───── Extract provided

The concert at Randy's Rodeo was absolutely packed with all manner of fans, and it was obvious from looking at the ceiling that this structure had originally been designed as a bowling lane. It was the first time that I saw so many piercings and safety pins in people's faces in public. Nowadays we take that stuff as normal, but at the time it was new and almost a little "edgy." I got close enough to the bandstand that I could have spit on Sid Vicious, so I did. He was so out of it that I don't think he even noticed my spittle resting on him.

I keep ticket stubs from music concerts that I really enjoyed. The stub from the Sex Pistols show in S.A. in 1978 is my all-time favorite ticket stub because it was the most memorable show that I have ever seen ... so far.

Your Pal,

Artly Snuff


The Not-Yet-Born Kennedys

Editor:

Your Mr. Ward has had a lapse of memory. In his story about the Pistols' last stand at Winterland ["Holiday in San Antonio," Jan. 10], he claims to have witnessed a set by the Dead Kennedys. Er, I was there, too, and Jello and Co. -- who didn't rear their heads in the Bay Area until later in '78, if memory serves -- were not among the openers. I do remember seeing the Nuns, the SF punk act that included Alejandro Escovedo among their number. I'm surprised former Austinite Ward couldn't pull that pertinent recollection from the ol' brain bank.

Chris Morris

Los Angeles

[Ed. note: Shortly after we published that article, we got this message from Ed Ward: "Arrrgggh. Just got a note informing me that it was the Nuns (whom I hated) and not the Dead Kennedys (whom I also hated) opening for the Sex Pistols. That may well be right; they would have been on first, and I would have ignored them, wandering around Winterland looking to see if any of my friends had made it in. (I don't think they did, except for Greil; my friends were firmly of the guest-list persuasion.) Sorry to ruin your article." The Chronicle regrets the error.]


Acronym Arrangement

Dear Mr. Black,

Please, please, puh-lease, have your writers place their acronyms right next to the items they're "acronym-ing." Coming across an acronym several paragraphs after its reference makes it hard to match it up. C'mon, I learned to do this from a week just auditing a journalism class. How is it you guys don't do it?

──────────
───── Collected data

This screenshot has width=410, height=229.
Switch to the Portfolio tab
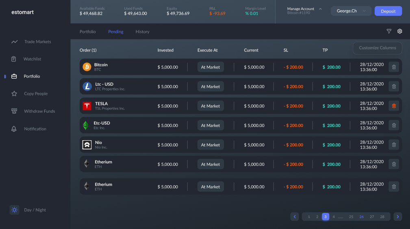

──────────

--- Set problem ---
From the letters to the editor, reproduce the stretch from "The concert at" through "seen ... so far.", swapping "bowling lane" for "roller rink".

--- Exercise solution ---
The concert at Randy's Rodeo was absolutely packed with all manner of fans, and it was obvious from looking at the ceiling that this structure had originally been designed as a roller rink. It was the first time that I saw so many piercings and safety pins in people's faces in public. Nowadays we take that stuff as normal, but at the time it was new and almost a little "edgy." I got close enough to the bandstand that I could have spit on Sid Vicious, so I did. He was so out of it that I don't think he even noticed my spittle resting on him.

I keep ticket stubs from music concerts that I really enjoyed. The stub from the Sex Pistols show in S.A. in 1978 is my all-time favorite ticket stub because it was the most memorable show that I have ever seen ... so far.